* What the task requires *
Exercise in exact copying: restate word for word only the lines below from the one containing "個人情報保護方針 (40, 2460)" through the one containing "ساختار سازمانی (290, 2083)", omitting any pictures.

[Stored records]

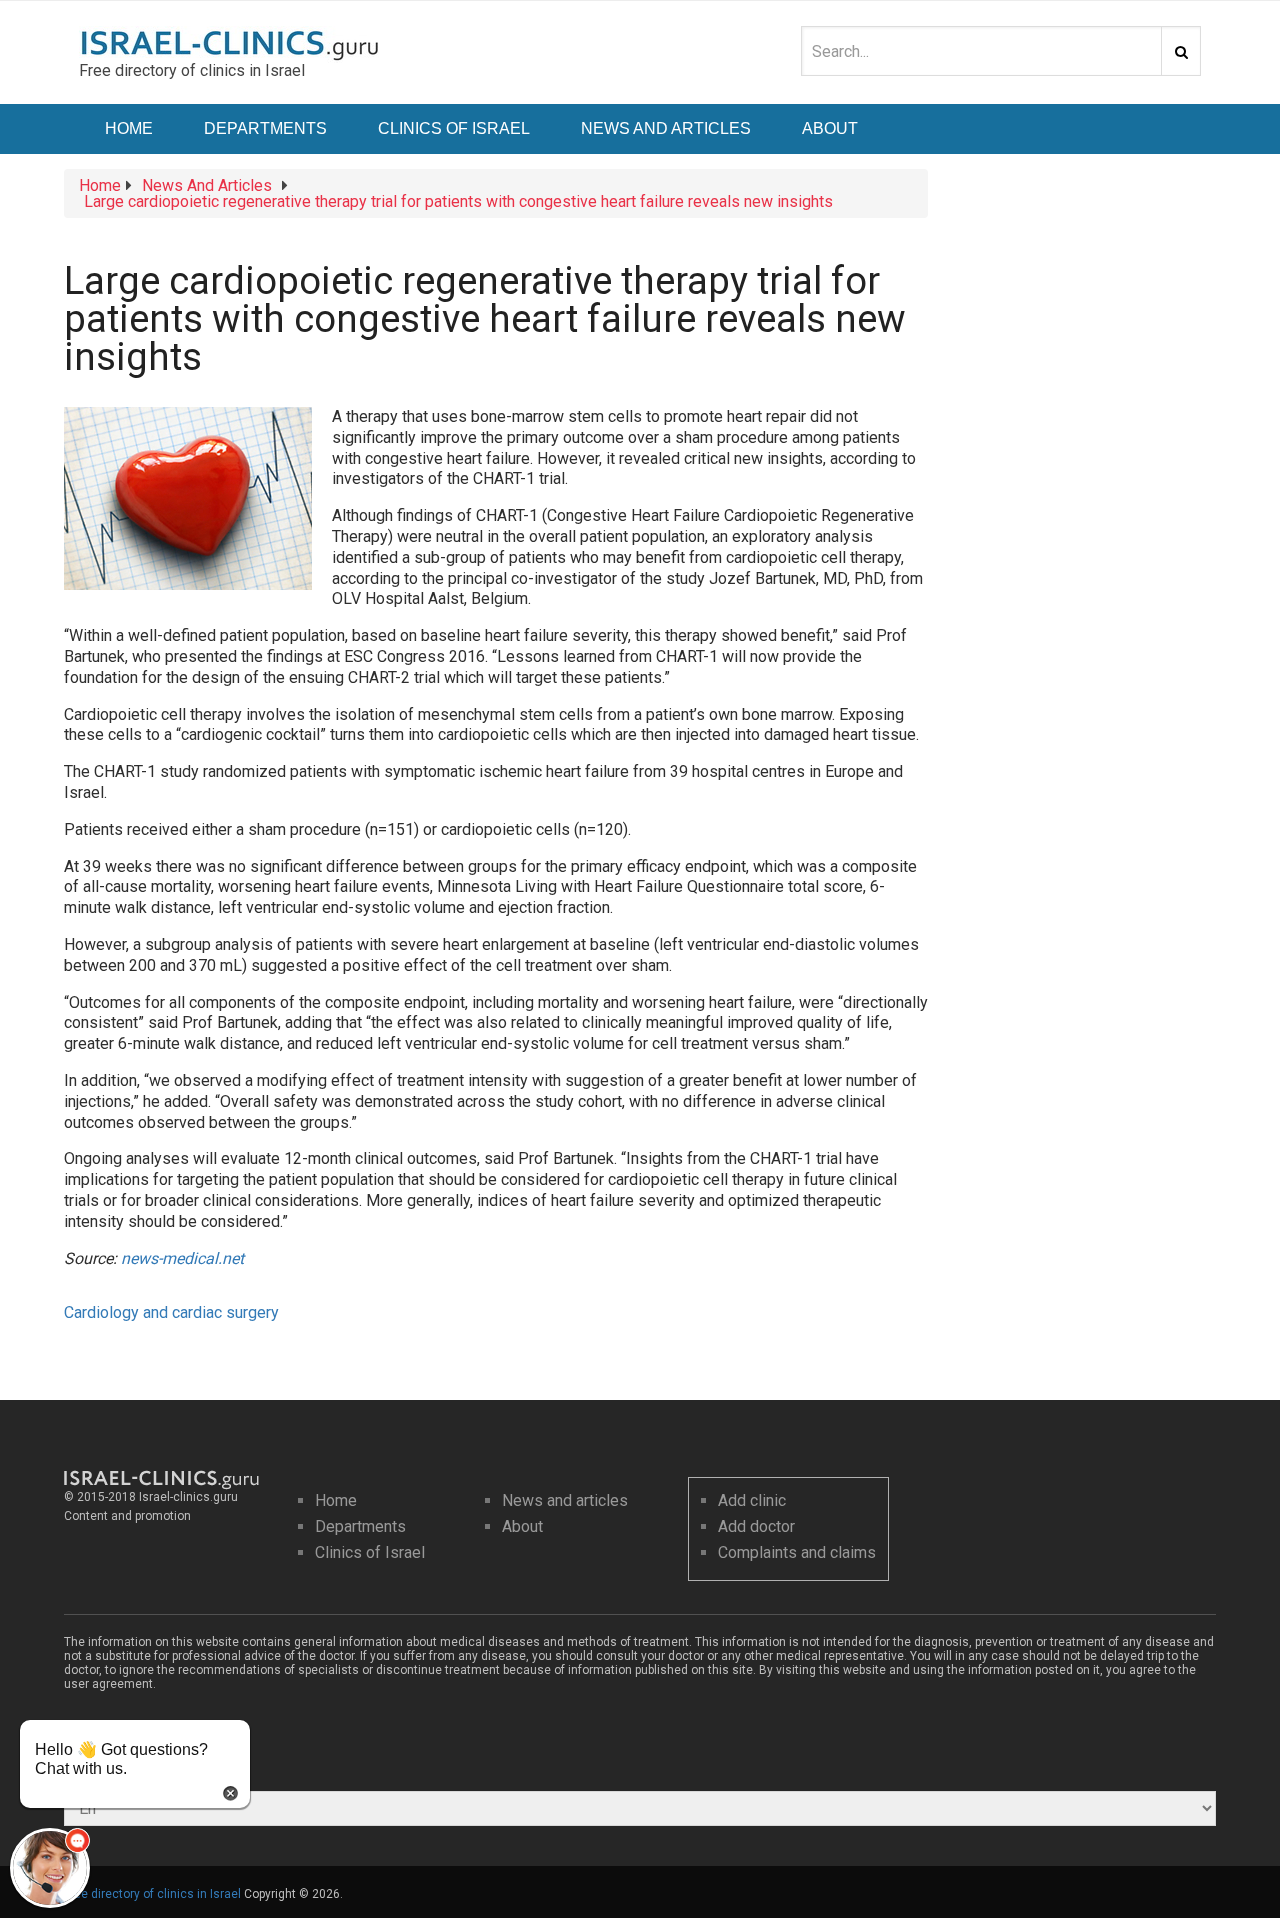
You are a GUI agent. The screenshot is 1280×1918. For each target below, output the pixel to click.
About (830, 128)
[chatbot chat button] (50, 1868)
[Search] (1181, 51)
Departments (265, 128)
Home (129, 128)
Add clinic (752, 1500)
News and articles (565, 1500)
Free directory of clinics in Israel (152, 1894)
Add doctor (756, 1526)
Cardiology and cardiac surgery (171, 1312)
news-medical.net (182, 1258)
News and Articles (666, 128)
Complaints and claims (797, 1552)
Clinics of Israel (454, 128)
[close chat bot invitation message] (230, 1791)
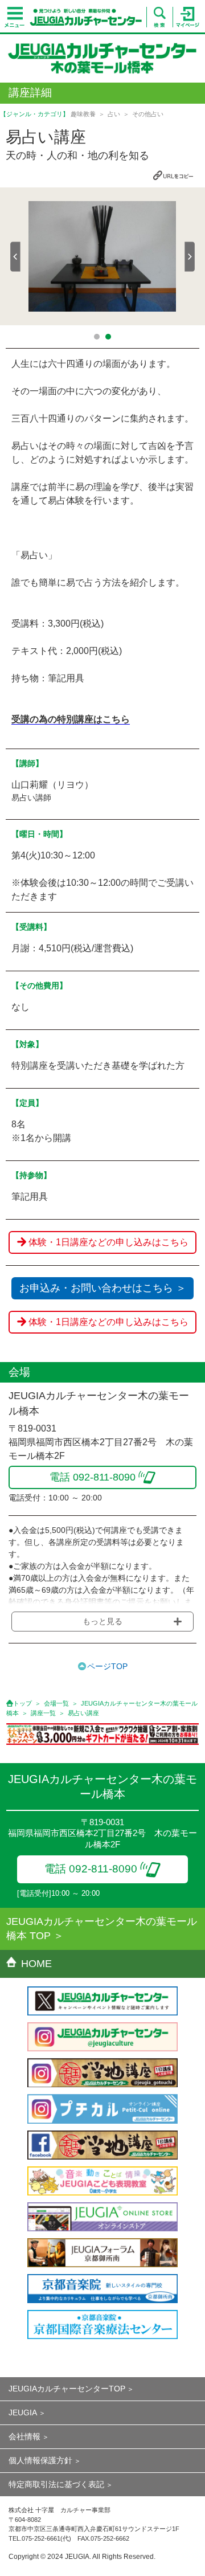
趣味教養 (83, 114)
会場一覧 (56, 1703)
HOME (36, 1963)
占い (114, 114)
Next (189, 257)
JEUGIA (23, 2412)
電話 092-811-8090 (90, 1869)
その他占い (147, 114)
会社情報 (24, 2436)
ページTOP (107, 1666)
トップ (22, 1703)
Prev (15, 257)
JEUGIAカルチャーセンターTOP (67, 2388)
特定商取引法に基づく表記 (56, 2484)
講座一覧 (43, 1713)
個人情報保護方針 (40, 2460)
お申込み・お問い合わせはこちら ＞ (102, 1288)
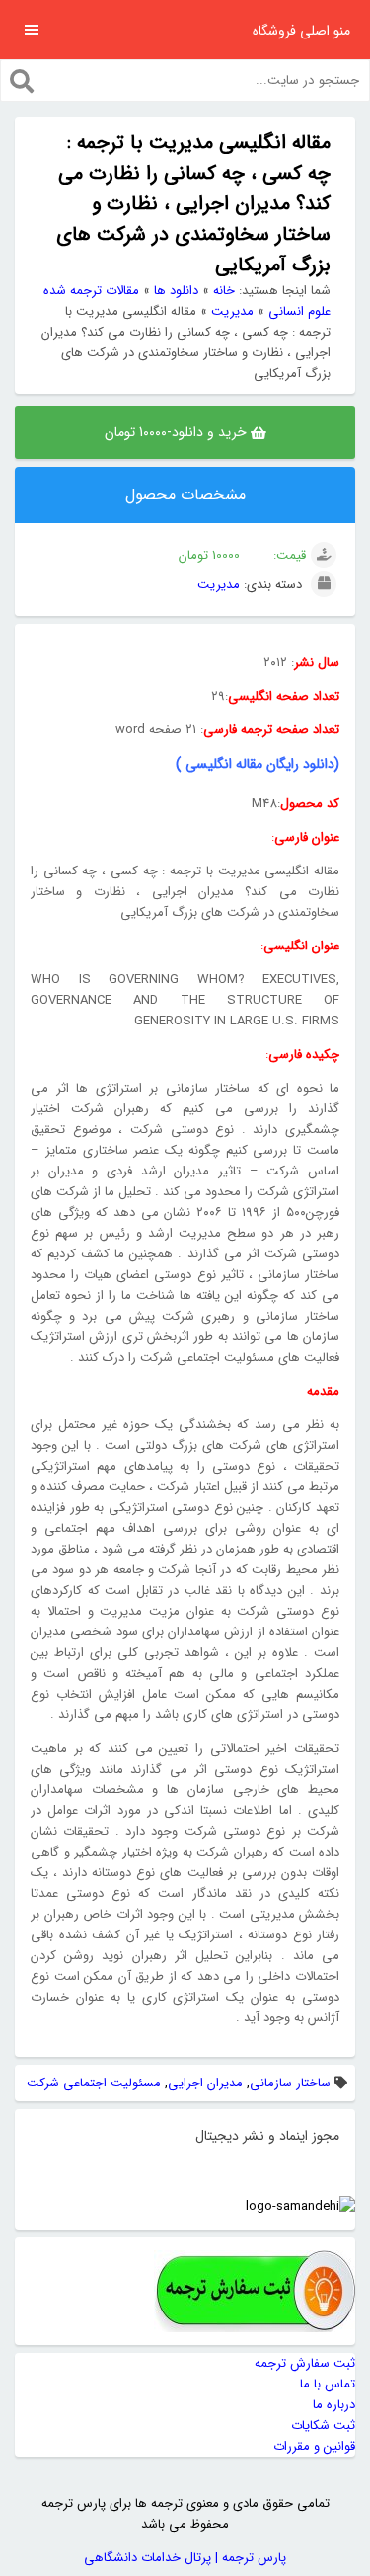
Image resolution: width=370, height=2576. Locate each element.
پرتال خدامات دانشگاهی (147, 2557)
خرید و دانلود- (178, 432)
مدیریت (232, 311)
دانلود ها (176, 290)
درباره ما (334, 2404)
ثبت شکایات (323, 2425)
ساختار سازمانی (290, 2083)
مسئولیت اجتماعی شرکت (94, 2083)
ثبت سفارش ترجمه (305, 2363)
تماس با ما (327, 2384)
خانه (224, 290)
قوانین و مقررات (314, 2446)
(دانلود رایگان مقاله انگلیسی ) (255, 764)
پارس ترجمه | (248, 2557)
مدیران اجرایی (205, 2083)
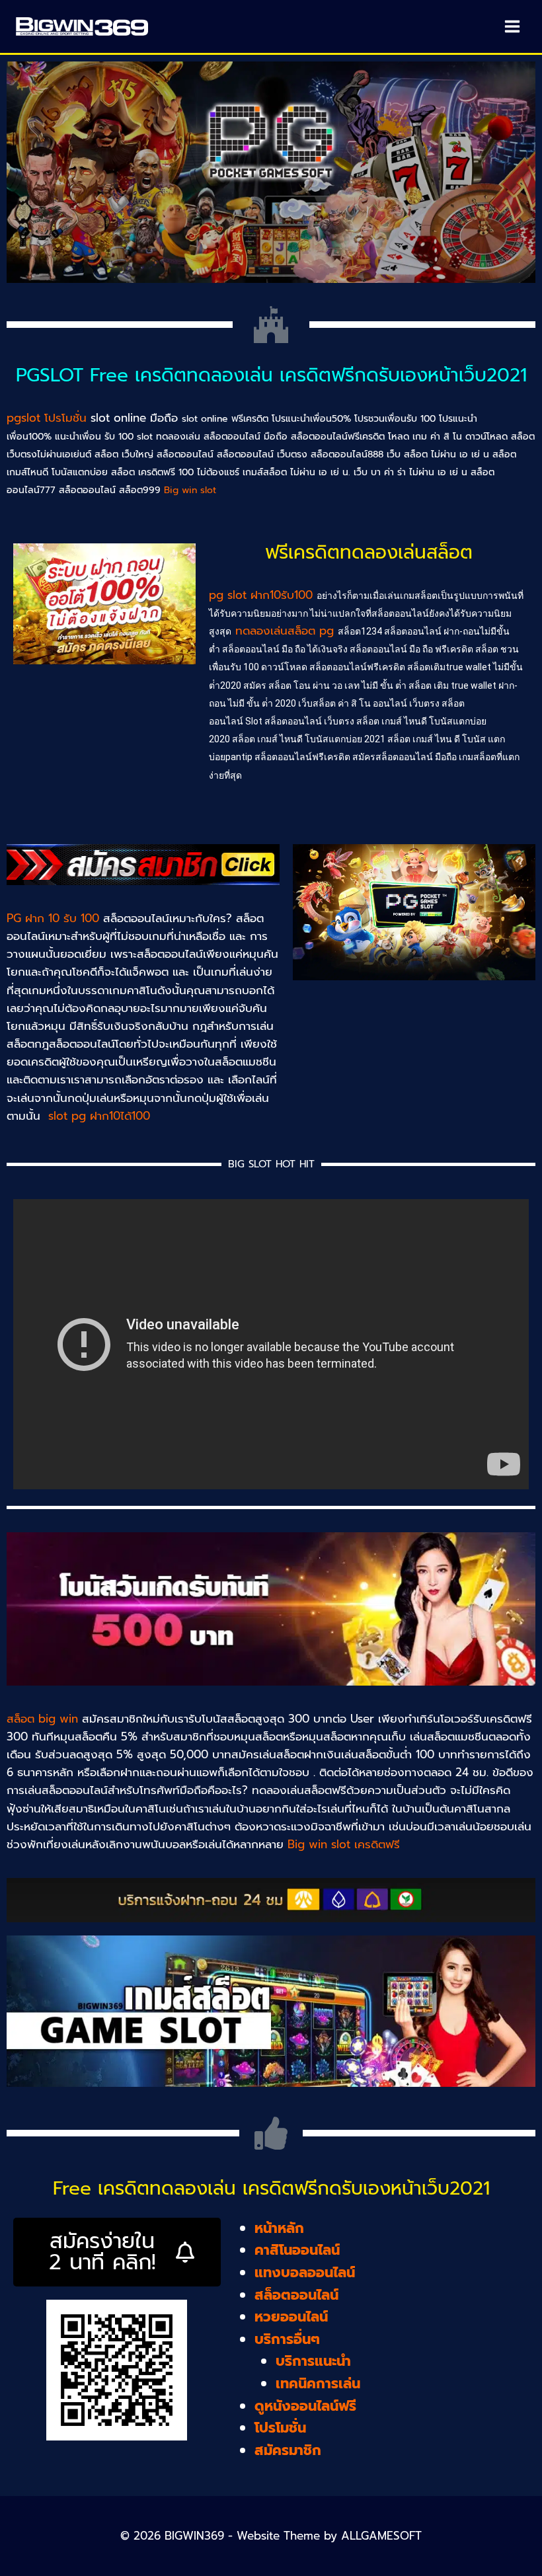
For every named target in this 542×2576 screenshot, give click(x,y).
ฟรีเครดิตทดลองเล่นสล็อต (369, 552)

* Task answer *
個人情報保護方針 (40, 2460)
お申込み・お問い合わせはこちら ＞ (102, 1288)
Image resolution: width=370, height=2576. Locate each element.
پرتال خدامات دانشگاهی (147, 2557)
خرید و دانلود- (178, 432)
مدیریت (232, 311)
دانلود ها (176, 290)
درباره ما (334, 2404)
ثبت شکایات (323, 2425)
ساختار سازمانی (290, 2083)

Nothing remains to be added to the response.